Un recyclage régulier protège tout le monde
Comment financer une habilitation électrique ?
L'habilitation électrique étant une obligation de l'employeur, la prise en charge financière incombe en premier lieu à l'entreprise, au titre du plan de développement des compétences. Les OPCO (opérateurs de compétences) peuvent co-financer tout ou partie de la formation, notamment pour les petites et moyennes entreprises qui ne disposent pas d'un budget formation important.
Certaines formations préparant à l'habilitation électrique peuvent également être éligibles au Compte Personnel de Formation (CPF), à condition qu'elles débouchent sur une certification inscrite au Répertoire spécifique (RS) de France Compétences. Dans ce cas, un salarié souhaitant se former de sa propre initiative, en dehors du plan de formation de son employeur, peut mobiliser ses droits CPF pour financer tout ou partie du coût pédagogique.
Pour aller plus loin
Questions fréquentes
Les réponses courtes aux questions que l'on se pose le plus souvent sur ce sujet.
Qui délivre l'habilitation électrique ?
C'est l'employeur qui délivre l'habilitation, sur la base d'une formation à la sécurité électrique (théorique et pratique) suivie par le salarié. L'organisme de formation délivre une attestation de réussite ; l'habilitation elle-même reste un acte de l'employeur, qu'il peut retirer.
L'habilitation électrique est-elle obligatoire ?
Oui. Dès qu'un salarié effectue des opérations sur ou à proximité d'installations électriques, l'employeur doit l'habiliter (Code du travail, décret de 2010 et norme NF C 18-510). Cela concerne aussi des non-électriciens travaillant dans un environnement électrique (B0/H0).
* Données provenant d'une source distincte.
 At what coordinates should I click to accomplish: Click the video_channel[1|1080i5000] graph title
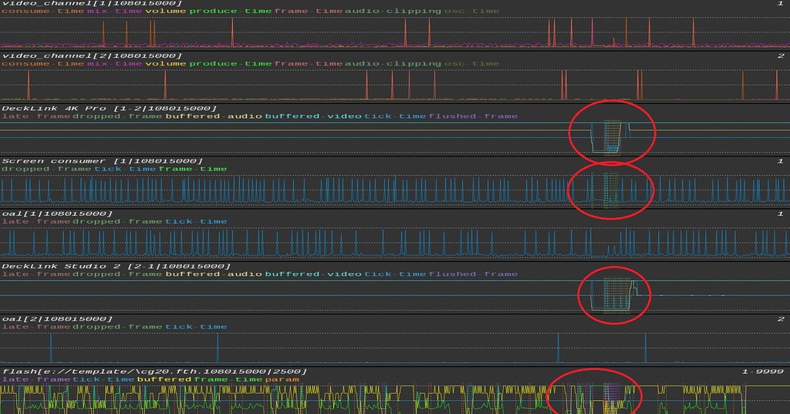92,4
Tous les combien faut-il se recycler ?
La norme NF C 18-510 recommande un recyclage tous les 3 ans. Ce délai peut être raccourci si l'activité électrique est occasionnelle ou en cas d'évolution des installations ou de la réglementation.
À quoi correspond le B0 ?
Le B0 habilite un personnel NON électricien à travailler à proximité d'installations basse tension (peintre, maçon, agent d'entretien…) sans réaliser d'opération électrique. C'est l'habilitation la plus fréquente pour les métiers du bâtiment.
L'habilitation électrique est-elle finançable par le CPF ?
Certaines formations à l'habilitation électrique sont éligibles au CPF lorsqu'elles débouchent sur une certification du Répertoire spécifique. Le plus souvent, c'est toutefois l'employeur (plan de développement des compétences) ou l'OPCO qui finance, puisque l'habilitation est une obligation de l'employeur.